Dans l’attente du projet de loi sur la prise en charge de la perte d'autonomie, les acteurs de l'assurance dépendance redoublent d'efforts. Les contrats disponibles se multiplient, notamment sous l'impulsion des acteurs de la mutualité. On estime désormais qu’environ 3 millions de personnes ont souscrit un contrat de ce type en France à titre individuel. 

Soit parce qu’ils ont trouvé moins cher ailleurs, soit parce que les garanties proposées sont plus larges à cotisation équivalente, une partie des souscripteurs peut avoir intérêt à changer d’assureur.

Rien de plus facile : les contrats prévoyance dont l’objet est de servir une rente viagère à un assuré dès qu’il est confronté à une situation de dépendance partielle ou totale sont reconduits chaque année par tacite reconduction. Ils peuvent être dénoncés par l’assuré lors de la date d’anniversaire du contrat (échéance annuelle), voire entre-temps pour plusieurs motifs.

Résiliation du contrat : hausse des primes

La résiliation du contrat peut notamment être motivée par le refus d’une hausse des primes. Car le montant des cotisations n’est pas figé lors de la signature du contrat. Leur niveau évolue souvent en référence à un indice de référence (inflation, etc.).

Quand le montant des cotisations augmente sous la pression de l’indice, l’assureur doit prévenir l’assuré par courrier.

En cas de désaccord, celui-ci peut demander le maintien des cotisations au même niveau en contrepartie d’une baisse des garanties dépendance dans les 15 jours suivants la notification.

Il a aussi le droit de demander la résiliation pure et simple du contrat, par exemple après avoir trouvé une formule plus compétitive. La demande de résiliation doit alors se matérialiser à travers une lettre recommandée (avec AR) au moins 2 mois avant la date anniversaire du contrat.

Autre motif de nature à justifier la résiliation : tous les ans, l’assureur est contraint d’envoyer à son client un courrier le prévenant du renouvellement tacite du contrat et en spécifiant jusqu’à quelle échéance il peut le résilier.
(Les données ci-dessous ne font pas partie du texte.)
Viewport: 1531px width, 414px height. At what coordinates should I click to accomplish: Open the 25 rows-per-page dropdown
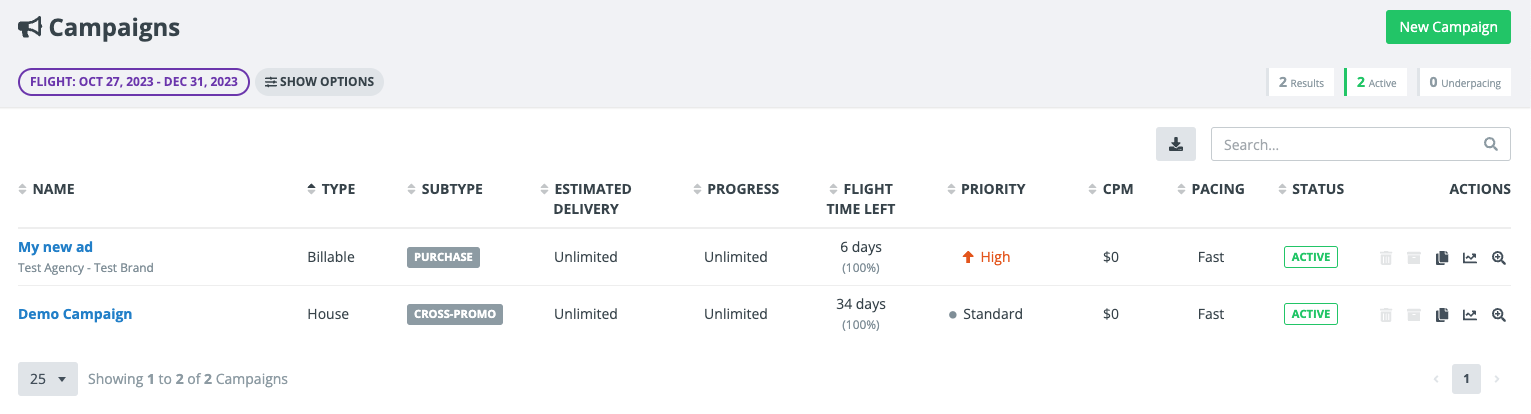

Si l’assureur s’est affranchi de cette obligation, la résiliation du contrat peut être effectuée à tout moment, sans respecter ce préavis de 2 mois.
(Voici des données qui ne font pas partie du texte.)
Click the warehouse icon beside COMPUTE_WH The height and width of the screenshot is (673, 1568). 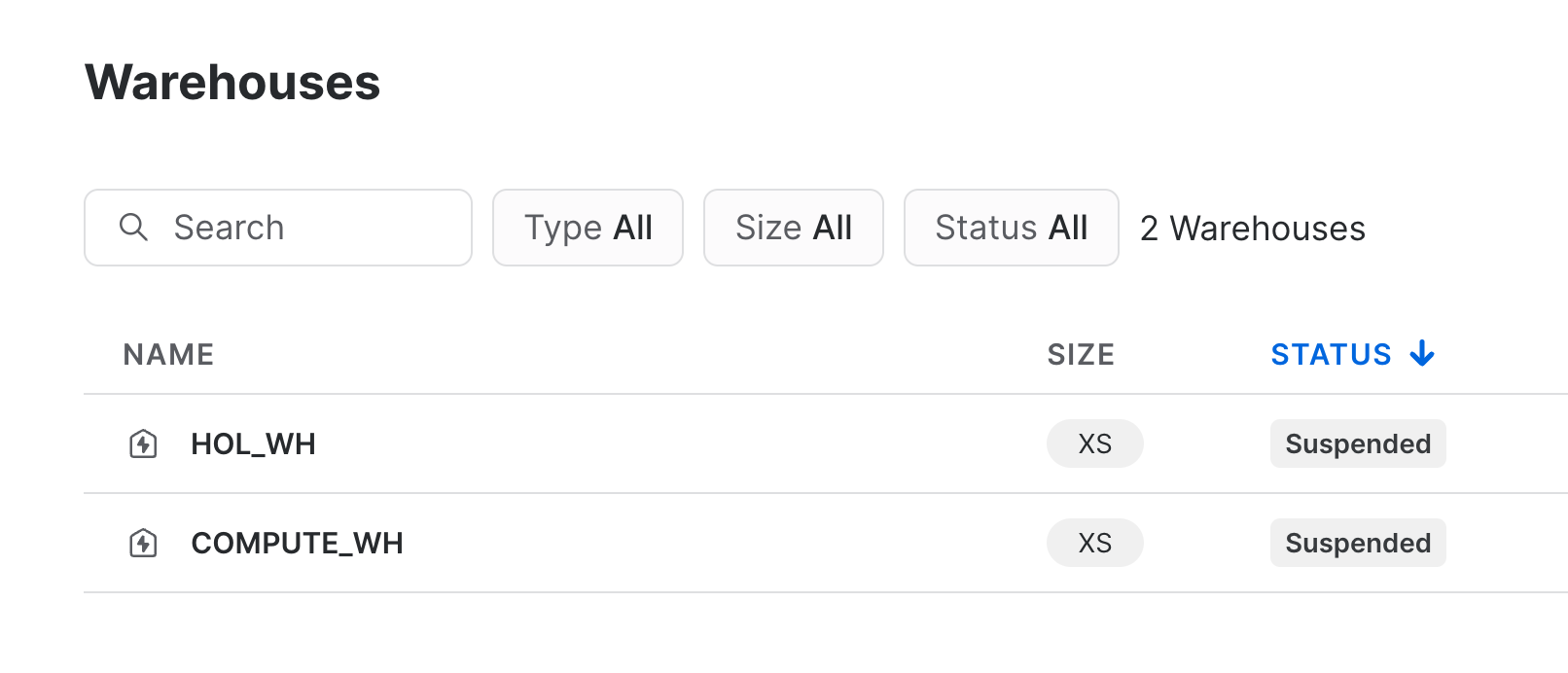(x=144, y=543)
Résiliation du contrat : quid des primes versées ?

Les contrats d’assurance dépendance relèvent pour la plupart de la catégorie « prévoyance ». Ce sont des contrats dits à « fonds perdu ». En clair, comme avec une police automobile, les primes sont perdues en cas de rupture. 

Certains contrats prévoient néanmoins une mise en « réduction ». A condition que les cotisations aient été versées au moins pendant 8 ans, le souscripteur bénéficiera alors d’un maintien des garanties à un moindre niveau, même en cas d’arrêt de paiement. Le niveau des garanties « résiduelles » est fixé selon un barème figurant dans le contrat.

Résiliation du contrat par l’assureur

L’assureur peut aussi résilier un contrat d’assurance dépendance si l’assuré a rempli de manière déloyale le questionnaire de santé attaché au contrat.

Si cette fausse déclaration est constatée avant que la dépendance se manifeste, l’assureur demandera une mise à niveau des cotisations afin de tarifier la couverture du risque à son juste prix. Le contrat sera déclaré nul en cas d’omission ou de fausse déclaration intentionnelle.

Si le souscripteur ne paie plus ses cotisations, l’assureur commencera par lui envoyer un rappel dans les 10 jours suivant l’échéance non honorée. Si l’assuré continue à traîner les pieds, la compagnie lui demandera d’honorer le paiement des primes restantes (jusqu'à la prochaine échéance) dans un délai de 30 jours en l’avertissant par lettre recommandée avec AR (cf. Code des Assurances, art. L113-3). 

A défaut de paiement dans les 30 jours, les garanties sont suspendues et l’assureur peut résilier le contrat après un délai de carence (10 jours).